Details: The Ariane 5 has been the ESA’s workhorse launcher since 2003, and has been that space agency’s heaviest launcher since 1998, yet it will never fulfill what was its original mission: to be a part of Europe’s manned space program. Hermes began as internal discussions at the CNES in 1975 for a winged re-entry vehicle to be launched on the Ariane 4, but by 1978 it was decided to upgrade the capabilities of the mooted craft. This would push its mass above anything the Ariane 4 could lift, so a brand-new, more powerful rocket was assumed. The French began their work on the Ariane 5 specifically because of the spaceplane they wanted to build.

The craft they wanted to design in 1978 was given a few basic specifications. It would weigh approximately 10 tonnes and be less than 12 meters long. It would carry five astronauts, two of them pilots, or with just the two pilots have a cargo capacity of 1500 kilograms to low Earth orbit with maximum mission duration of two weeks. Launched vertically, it would land horizontally on a runway.

This, like every other Hermes configuration, didn’t last for very long. For the rest of its existence as an active program, Hermes would suffer from repeated cycles of feature creep and then a battle to get its weight and cost back down to something its budget and the Ariane 5 could handle. In March 1986,  having come to the conclusion that they could not afford the spaceplane by themselves, the French government informed the ESA that they were going to formally push for the “Europeanization” of the project. In the meantime Dassault and Aerospatiale in France were given the go-ahead to start designing and building.
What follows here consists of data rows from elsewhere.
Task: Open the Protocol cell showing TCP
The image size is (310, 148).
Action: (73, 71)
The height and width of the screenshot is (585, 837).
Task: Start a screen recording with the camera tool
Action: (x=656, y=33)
Unfortunately opening up spaceplane to the rest of Europe brought in too many stakeholders. The first (and longest lasting) problem stemming from this approach came with Ronald Reagan’s State of the Union Address on January 24, 1984. In it he proposed that the United States build a permanent space station, and the ESA fell into factions: one wanting to build an independent European presence in space and one looking to continue their partnership with the United States on the Space Shuttle and do the same on the space station project. There was even the possibility of trying to find a hybrid path between the two. Hermes was pulled in different directions depending on which of the possibilities it was supposed to supplement.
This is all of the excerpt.